Recorded data
=-=-=-=-=
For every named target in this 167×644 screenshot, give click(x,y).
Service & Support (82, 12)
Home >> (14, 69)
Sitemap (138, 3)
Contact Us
=-=-=-=-=
*DIRECTION*:
Lay out the material above as a Markdown table with two columns, Row and Line, where each row holds one line of the material and its number. Leave out blank lines.

*FULL ANSWER*:
| Row | Line |
|---|---|
| 1 | For every named target in this 167×644 screenshot, give click(x,y). |
| 2 | Service & Support (82, 12) |
| 3 | Home >> (14, 69) |
| 4 | Sitemap (138, 3) |
| 5 | Contact Us |